Clinical Trial Details
— Status: Completed
Administrative data
| NCT number |
NCT01203800 |
| Other study ID # |
0056-09-WOMC |
| Secondary ID |
|
| Status |
Completed |
| Phase |
N/A
|
| First received |
September 15, 2010 |
| Last updated |
February 8, 2016 |
| Start date |
September 2009 |
| Est. completion date |
November 2011 |
Study information
| Verified date |
February 2016 |
| Source |
Wolfson Medical Center |
| Contact |
n/a |
| Is FDA regulated |
No |
| Health authority |
Israel: Ministry of Health |
| Study type |
Observational
|
Clinical Trial Summary
In this study the investigators intend to explore the long term significance of BBB
disruption on the clinical course and the rate of significant recurrent ischemic events in
patients with a chronic stroke.
Description:
Evaluation of Blood Brain Barrier Permeability in Chronic Stroke
Mordechai Lorberboym, M.D.1, Yair Lampl, M.D.2, Ronit Gilad, M.D.2.

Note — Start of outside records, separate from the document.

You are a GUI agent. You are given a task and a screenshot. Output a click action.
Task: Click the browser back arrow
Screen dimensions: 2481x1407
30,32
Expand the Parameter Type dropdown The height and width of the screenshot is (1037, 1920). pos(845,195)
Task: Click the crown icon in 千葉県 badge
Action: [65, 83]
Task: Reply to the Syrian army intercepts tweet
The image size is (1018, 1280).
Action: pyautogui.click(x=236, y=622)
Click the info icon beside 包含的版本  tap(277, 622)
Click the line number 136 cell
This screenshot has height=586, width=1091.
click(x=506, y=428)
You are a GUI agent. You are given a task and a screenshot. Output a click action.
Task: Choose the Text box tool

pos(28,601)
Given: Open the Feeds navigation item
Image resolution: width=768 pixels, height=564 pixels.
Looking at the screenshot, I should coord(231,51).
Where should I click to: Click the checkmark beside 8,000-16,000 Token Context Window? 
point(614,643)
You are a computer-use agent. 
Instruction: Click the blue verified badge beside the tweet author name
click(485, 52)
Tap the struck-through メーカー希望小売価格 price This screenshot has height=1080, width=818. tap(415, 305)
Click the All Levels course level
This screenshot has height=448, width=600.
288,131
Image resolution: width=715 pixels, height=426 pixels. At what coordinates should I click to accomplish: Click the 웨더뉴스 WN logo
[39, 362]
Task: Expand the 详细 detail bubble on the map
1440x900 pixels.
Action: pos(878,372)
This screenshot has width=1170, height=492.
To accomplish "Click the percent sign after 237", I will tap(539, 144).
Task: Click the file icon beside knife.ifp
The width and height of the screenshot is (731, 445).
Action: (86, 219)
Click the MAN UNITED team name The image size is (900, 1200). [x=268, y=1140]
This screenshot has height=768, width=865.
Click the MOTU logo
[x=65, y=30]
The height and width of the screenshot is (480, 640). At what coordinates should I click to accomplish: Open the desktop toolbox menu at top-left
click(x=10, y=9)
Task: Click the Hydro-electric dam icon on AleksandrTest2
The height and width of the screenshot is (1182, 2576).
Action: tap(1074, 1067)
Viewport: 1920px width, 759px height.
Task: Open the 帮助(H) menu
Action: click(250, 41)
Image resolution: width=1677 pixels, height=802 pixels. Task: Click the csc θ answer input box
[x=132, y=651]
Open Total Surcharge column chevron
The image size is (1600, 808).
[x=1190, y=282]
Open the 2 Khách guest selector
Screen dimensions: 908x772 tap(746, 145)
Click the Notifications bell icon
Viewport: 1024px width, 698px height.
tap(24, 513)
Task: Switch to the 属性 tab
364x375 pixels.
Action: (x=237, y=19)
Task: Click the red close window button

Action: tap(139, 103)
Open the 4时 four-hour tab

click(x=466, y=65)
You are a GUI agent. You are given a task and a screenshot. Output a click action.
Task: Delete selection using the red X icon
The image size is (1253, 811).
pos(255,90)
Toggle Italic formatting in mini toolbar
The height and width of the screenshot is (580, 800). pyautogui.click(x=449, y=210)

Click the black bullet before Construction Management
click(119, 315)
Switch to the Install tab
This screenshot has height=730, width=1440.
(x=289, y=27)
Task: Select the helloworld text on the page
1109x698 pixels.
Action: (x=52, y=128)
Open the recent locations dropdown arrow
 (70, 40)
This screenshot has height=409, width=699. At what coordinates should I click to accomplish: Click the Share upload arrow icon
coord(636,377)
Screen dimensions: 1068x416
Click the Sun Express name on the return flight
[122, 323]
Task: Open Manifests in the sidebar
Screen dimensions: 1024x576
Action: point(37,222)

From the Department of Nuclear Medicine1 and the department of Neurology2 of the Edith
Wolfson Medical Center, Sackler Faculty of Medicine, Tel Aviv University, Tel Aviv, Israel.
Introduction
The blood brain barrier (BBB) is a highly selective barrier of brain microvascular
endothelial cells that shields the brain from toxic substances in the blood, supplies brain
tissues with nutrients, and filters harmful compounds from the brain back to the bloodstream
(1). Transport across the BBB is strictly limited through both physical (tight junctions)
and metabolic barriers (enzymes, diverse transport systems). BBB breakdown or alterations in
transport systems play an important role in the pathogenesis of many CNS diseases (HIV-1
encephalitis, Alzheimer's disease, ischemia, tumors, multiple sclerosis, and Parkinson's
disease).
Cerebral ischemia leads to disruption of blood flow, increased BBB permeability, and is
associated with rapid depletion of essential nutrients and oxygen (2-3). Only a few studies
were designed in humans in order to compare the degree of BBB changes and the neurological
outcome after a stroke. The most significant stage of BBB breakdown occurs in humans within
48-72 hours post infarction and is accompanied by increased brain edema volume.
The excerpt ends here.